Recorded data

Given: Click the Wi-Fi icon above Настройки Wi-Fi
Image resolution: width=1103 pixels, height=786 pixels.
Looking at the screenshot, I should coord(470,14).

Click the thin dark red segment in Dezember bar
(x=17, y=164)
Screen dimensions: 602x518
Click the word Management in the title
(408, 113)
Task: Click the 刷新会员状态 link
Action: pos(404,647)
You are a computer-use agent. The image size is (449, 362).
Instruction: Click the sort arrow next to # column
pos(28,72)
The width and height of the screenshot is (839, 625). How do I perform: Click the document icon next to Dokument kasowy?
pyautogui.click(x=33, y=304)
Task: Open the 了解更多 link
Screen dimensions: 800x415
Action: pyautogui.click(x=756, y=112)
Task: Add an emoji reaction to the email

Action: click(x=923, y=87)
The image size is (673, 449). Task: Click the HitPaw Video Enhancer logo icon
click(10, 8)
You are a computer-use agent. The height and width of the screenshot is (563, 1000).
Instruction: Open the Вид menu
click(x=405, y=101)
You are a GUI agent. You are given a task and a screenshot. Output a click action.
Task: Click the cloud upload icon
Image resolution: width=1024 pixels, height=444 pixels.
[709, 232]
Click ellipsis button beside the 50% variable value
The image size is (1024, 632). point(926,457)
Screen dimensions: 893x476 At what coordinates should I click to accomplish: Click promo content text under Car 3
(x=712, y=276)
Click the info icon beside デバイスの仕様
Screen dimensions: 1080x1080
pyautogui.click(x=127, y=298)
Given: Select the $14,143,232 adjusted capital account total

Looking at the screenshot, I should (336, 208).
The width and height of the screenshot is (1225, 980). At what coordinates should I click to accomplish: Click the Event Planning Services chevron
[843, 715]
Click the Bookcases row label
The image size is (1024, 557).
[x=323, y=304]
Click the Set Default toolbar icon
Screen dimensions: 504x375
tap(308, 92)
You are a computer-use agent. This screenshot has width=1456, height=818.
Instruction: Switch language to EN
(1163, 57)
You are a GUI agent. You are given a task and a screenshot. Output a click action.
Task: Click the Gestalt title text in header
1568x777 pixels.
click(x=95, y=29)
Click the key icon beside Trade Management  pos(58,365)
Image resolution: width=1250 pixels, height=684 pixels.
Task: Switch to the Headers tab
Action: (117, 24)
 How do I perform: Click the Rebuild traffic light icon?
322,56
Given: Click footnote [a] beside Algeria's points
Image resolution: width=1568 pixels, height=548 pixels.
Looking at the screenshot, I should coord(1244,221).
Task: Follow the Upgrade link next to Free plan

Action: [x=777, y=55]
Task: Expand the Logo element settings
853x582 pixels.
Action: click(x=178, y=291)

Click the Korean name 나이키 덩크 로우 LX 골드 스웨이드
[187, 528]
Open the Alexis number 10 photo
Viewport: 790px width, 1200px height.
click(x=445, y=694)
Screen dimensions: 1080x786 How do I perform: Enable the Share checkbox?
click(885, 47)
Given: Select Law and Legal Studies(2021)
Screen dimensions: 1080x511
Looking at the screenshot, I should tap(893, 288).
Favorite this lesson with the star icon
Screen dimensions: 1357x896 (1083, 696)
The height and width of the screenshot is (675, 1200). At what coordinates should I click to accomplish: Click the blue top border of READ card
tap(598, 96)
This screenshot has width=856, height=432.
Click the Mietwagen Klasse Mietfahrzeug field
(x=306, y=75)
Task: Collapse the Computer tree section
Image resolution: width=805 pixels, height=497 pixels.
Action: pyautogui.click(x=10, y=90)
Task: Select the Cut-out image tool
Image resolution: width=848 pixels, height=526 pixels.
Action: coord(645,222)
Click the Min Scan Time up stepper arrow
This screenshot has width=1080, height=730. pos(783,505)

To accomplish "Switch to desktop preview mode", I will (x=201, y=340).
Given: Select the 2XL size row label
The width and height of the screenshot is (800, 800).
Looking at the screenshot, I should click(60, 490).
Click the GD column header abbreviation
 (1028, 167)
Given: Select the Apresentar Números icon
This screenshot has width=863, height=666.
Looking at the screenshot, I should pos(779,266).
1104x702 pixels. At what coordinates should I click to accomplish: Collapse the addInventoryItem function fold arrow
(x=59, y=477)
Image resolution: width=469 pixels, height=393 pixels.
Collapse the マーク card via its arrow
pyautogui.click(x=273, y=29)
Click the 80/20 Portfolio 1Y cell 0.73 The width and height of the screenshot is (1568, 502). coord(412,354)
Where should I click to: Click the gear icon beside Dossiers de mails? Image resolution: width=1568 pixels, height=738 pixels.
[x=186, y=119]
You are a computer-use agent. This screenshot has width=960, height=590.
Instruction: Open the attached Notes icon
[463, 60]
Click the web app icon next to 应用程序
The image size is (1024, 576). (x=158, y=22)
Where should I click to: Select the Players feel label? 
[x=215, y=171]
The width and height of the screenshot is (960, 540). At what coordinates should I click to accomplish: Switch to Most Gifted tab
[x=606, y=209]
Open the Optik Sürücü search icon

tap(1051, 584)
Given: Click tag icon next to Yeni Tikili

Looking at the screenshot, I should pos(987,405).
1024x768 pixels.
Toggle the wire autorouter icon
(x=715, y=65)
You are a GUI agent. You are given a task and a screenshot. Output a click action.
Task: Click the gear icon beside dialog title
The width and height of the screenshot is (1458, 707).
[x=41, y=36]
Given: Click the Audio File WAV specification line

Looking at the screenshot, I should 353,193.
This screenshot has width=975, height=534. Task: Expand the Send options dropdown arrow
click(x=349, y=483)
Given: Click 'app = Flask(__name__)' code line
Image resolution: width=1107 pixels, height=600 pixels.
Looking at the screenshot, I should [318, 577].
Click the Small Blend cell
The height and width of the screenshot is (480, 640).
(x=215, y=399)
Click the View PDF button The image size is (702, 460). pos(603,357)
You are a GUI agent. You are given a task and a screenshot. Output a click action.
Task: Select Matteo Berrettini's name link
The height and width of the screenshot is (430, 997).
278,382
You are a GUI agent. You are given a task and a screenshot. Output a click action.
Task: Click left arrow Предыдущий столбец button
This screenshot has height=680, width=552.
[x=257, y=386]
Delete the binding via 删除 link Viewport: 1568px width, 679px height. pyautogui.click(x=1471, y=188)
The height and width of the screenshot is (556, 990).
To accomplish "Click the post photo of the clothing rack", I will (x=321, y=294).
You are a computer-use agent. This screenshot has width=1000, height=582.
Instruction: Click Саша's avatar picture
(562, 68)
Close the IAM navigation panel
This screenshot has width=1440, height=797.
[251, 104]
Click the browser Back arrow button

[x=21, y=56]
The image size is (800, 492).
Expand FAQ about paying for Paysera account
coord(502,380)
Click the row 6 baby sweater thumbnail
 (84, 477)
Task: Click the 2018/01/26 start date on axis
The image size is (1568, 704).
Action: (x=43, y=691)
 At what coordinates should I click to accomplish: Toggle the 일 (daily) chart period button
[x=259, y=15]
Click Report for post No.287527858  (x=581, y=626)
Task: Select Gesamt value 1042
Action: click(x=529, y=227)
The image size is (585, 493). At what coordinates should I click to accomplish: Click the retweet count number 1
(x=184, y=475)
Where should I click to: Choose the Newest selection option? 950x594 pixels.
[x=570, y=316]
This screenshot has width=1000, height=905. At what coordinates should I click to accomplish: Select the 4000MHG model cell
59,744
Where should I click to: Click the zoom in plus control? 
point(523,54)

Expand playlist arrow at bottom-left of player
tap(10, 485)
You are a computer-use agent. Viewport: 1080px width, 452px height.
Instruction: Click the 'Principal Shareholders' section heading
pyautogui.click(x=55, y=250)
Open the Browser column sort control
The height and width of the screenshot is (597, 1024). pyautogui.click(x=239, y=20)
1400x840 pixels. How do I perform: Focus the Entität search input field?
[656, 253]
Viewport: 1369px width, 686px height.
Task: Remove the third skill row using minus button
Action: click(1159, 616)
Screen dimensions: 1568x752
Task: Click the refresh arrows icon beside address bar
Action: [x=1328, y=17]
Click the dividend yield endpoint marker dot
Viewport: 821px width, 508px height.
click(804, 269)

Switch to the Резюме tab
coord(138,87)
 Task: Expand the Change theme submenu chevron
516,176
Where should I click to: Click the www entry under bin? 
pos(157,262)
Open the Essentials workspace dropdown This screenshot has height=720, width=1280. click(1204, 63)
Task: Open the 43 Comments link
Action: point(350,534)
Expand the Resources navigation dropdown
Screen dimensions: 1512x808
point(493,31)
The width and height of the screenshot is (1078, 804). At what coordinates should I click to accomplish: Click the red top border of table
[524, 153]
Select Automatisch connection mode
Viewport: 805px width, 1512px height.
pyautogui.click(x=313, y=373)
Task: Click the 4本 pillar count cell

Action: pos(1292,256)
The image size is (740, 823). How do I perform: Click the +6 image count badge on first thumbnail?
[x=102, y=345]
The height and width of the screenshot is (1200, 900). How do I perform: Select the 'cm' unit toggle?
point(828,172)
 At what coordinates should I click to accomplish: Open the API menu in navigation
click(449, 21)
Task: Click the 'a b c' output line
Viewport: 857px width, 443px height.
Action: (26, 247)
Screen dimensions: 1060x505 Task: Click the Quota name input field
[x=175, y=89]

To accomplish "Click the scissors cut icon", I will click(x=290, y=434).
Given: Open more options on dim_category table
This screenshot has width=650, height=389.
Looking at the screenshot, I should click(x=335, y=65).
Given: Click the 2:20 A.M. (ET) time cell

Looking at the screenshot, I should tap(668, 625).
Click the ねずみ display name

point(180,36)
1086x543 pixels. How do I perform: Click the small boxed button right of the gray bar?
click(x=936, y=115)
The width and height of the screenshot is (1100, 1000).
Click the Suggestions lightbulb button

= Requirement =
From the data, collect all lines where the string "will" appears.

= Answer space =
To accomplish "Switch to desktop preview mode", I will (x=201, y=340).
To accomplish "Click the post photo of the clothing rack", I will (x=321, y=294).
To accomplish "Click the scissors cut icon", I will click(x=290, y=434).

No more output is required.